Menurut Deni partikulat yang biasanya ada di permukaan tanah adalah Partikulat Meter 10 atau PM 10. Ini adalah partikel udara dengan diameter 10 mikrometer atau kurang, termasuk asap, debu, jelaga, garam, asam, dan logam.
Jika PM ini disemprot dengan air bertekanan tinggi, ada potensi partikulat terpecah menjadi PM 2,5 sehingga justru lebih membahayakan manusia.
"Saya agak takut PM 10 itu dia pakai water canon itu kan kencang, saya malah takutnya partikel-partikel begitu disemprot dengan tekanan tinggi dia malah pecah, justru menjadi PM2,5," ujar dia kepada CNNIndonesia.com, Jumat (25/8).
"Kalau menurut saya malah lebih bahaya," sambungnya.
Kendati demikian Deni masih mengapresiasi langkah tersebut sebagai usaha baik pemerintah, alih-alih membahayakan warganya.
PM 10 dan PM 2,5 merupakan jenis polutan berdasarkan ukurannya. Umumnya berasal dari asap kendaraan bermotor dan industri.
Di samping itu dia menjelaskan beberapa penelitian juga sudah mengungkapkan jalan instan yang ditempuh untuk menanggulangi polusi.
Hasilnya, cara-cara seperti penyemprotan air justru malah makin memperparah kondisi konenstrasi polutan, seperti halnya di China.
"Sudah ada penelitian kalau ga salah di China. Mereka kan bermasalah di polusi, kemudian cara-cara instan yang dilakukan seperti penyemprotan, bombing water justru dianggap memperparah kondisi konsentrasi polutan," tuturnya.
Ia menjelaskan cara instan untuk menanggulangi polusi seperti itu tak jarang meleset. Justru, cara-cara yang diusulkan di antaranya seperti penanaman pohon hingga hingga membatasi transportasi pribadi dan menghalihkanya ke transportasi publik.
"Saya baca beberapa penelitian terkait urban pollutan, tidak pernah menyarankan instan way ya. Karena cara-cara yang diusulkan lebih kepada penanaman pohon," tuturnya.

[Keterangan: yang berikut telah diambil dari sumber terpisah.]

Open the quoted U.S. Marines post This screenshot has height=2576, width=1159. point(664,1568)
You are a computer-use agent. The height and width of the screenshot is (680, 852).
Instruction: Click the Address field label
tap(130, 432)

Sejalan dengan Deni, Pengurus Besar Ikatan Dokter Indonesia (IDI) mengatakan penyemprotan air ke jalan protokol tidak efektif mengurangi dampak polusi udara di DKI Jakarta.
Anggota Bidang Kajian Penanggulangan Penyakit Menular PB IDI Erlina Burhan menyebut dari studi yang dilakukan di China, penyemprotan air ke jalan malah meningkatkan partikulat meter (PM) 2,5, yang merupakan campuran partikel padat dan cair yang ditemukan di udara.
"Studi yang dilakukan di Tiongkok menunjukkan bahwa menyemprot jalan dengan air justru meningkatkan, bukan menurunkan, konsentrasi PM2.5," kata Erlina dalam unggahan di Twitter, Jumat (25/8). CNNIndonesia.com telah diberikan izin untuk mengutip unggahan tersebut.
"Sehingga merupakan sumber baru aerosol antropogenik dan polusi udara," imbuhnya.
Erlina menjelaskan PM 2,5 terbentuk dari emisi pembakaran bensin, minyak, bahan bakar, dan kayu. Sementara PM 10 terbentuk dari tempat pembuangan sampah, kebakaran hutan, debu, dan lain sebagainya.
Sebelumnya, Polda Metro Jaya mengerahkan empat unit water canon untuk menyemprot jalan protokol dalam rangka mengurangi dampak polusi udara di Jakarta. Penyemprotan ini dilakukan dari Jalan Medan Merdeka Barat, Jalan Sudirman hingga Patung Pemuda Senayan pada kedua sisinya pada Rabu (23/8).
Kabid Humas Polda Metro Jaya Kombes Trunoyudo Wisnu Andiko mengatakan langkah ini diambil lantaran polusi udara di Jakarta kini telah menjadi perhatian masyarakat.
"Maka itu Polri, khususnya Polda Metro Jaya melakukan kesiapan dengan pengecekan kendaraan taktis water canon dan kemudian melakukan penyemprotan jalan protokol guna mengurangi dampak polusi udara di Jakarta," kata Trunoyudo dalam keterangannya.